## Enunciado a:
Copie todas as entradas abaixo, linha por linha, sem alterar nada.

## Trecho do texto:
------------------------

O Quarteto de Carlos Gomes constituiu a terceira parte do programa. Este foi aberto pelo Quarteto op. 51 em do menor de Johannes Brahms (1833-1897) e encerrado pelo Estudo de Concerto para Quarteto op. 5 de Leone Sinigaglia (1868-1944).


A parte intermediária foi preenchida por números para canto e piano da artista convidada Annita Gonçalves, acompanhada por Italo Tabarin (+1992). Annita Gonçalves apresentava-se como cantora de promissor futuro e que sob orientação e acompanhamento de Tabarin, gravaria em outubro de 1929 peças de autores apresentados no programa do Circolo Italiano.


A inclusão da obra de Carlos Gomes explica-se pelos estreitos elos entre os participantes do concerto e instituições de Campinas. Assim, o violoncelista Pedro Varoli era professor do Conservatório Musical Carlos Gomes de Campinas, desenvolvendo, à época, intensas atividades como professor e concertista naquele estabelecimento de ensino, então reconhecido pela sua alta qualidade.


O "descobrimento" da obra deveu-se ao maestro I.Tabarin, músico, regente e professor nascido em Pádua e fundador do Conservatório Musical de Santos. Informações divulgadas pela imprensa quando de sua morte de que Tabarin descobriu a obra - assim como Mamma dice - em 1936, não correspondem à verdade histórica, uma vez que o quarteto já fora apresentado em São Paulo, em 1929.


Sob o signo de Leone Sinigaglia (1868-1944) e Francesco Santoliquido (1883-1971)


Entre as composições apresentadas pela cantora Annita Gonçalves e por Italo Tabarin distinguiram-se canções populares, como o canto popular piemontês "Il cacciatore del bosco", recolhido por Sinigaglia. Este parte do programa foi aberta pela composição L'usignuolo", a mais conhecida de Alexander Alabief (1787-1851), cognominado pai da canção russa, um canto que passara a ser considerado parte do folclore russo. A obra do napolitano Francesco Santoliquido de título "Tristezza crepuscolare" trouxe para o concerto o espírito do crepuscularismo como tendência estética da cultura italiana mais recente.


Correspondendo assim à constituição plurinacional do quarteto, também o concerto realizado no Circolo Italiano teve um cunho internacional, sendo a sua lógica interna, porém, determinada pelo vulto de Leone Sinigaglia.


Este compositor de Turim, que, nos seus estudos na Europa Central tornou-se amigo íntimo de Johannes Brahms e admirador de Antonin Dvorak (1841-1904), explica não só a escolha da obra de Brahms para a abertura do programa, como também a das peças populares para canto nele incluídas, em especial a da tradição piemontesa por êle mesmo coletada. O interesse de Sinigaglia pelas tradições populares, em particular do Piemonte, foi despertado ou acentuado pelo seu contato com Dvorak.


Colocando assim Sinigaglia como personalidade condutora do programa, o Quarteto Brasil ofereceu um conjunto de obras unidas por uma lógica interna determinada pela sua vida e obra, tanto no relativamente a Brahms, quanto à seção intermediária com peças tradicionais populares.

------------------------

## Conteúdo dos dados:
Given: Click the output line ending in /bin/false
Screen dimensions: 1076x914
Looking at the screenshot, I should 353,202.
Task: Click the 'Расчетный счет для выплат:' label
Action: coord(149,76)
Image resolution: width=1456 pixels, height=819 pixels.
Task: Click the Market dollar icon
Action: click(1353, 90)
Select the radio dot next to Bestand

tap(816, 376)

------------------------

## Enunciado b:
Liste todas as pessoas para as quais o texto sobre o concerto no Circolo Italiano informa, entre parênteses, tanto o ano de nascimento quanto o de morte.

## Resolução completa a:
Given: Click the output line ending in /bin/false
Screen dimensions: 1076x914
Looking at the screenshot, I should 353,202.
Task: Click the 'Расчетный счет для выплат:' label
Action: coord(149,76)
Image resolution: width=1456 pixels, height=819 pixels.
Task: Click the Market dollar icon
Action: click(1353, 90)
Select the radio dot next to Bestand

tap(816, 376)

## Resolução completa b:
Johannes Brahms (1833-1897)
Leone Sinigaglia (1868-1944)
Francesco Santoliquido (1883-1971)
Alexander Alabief (1787-1851)
Antonin Dvorak (1841-1904)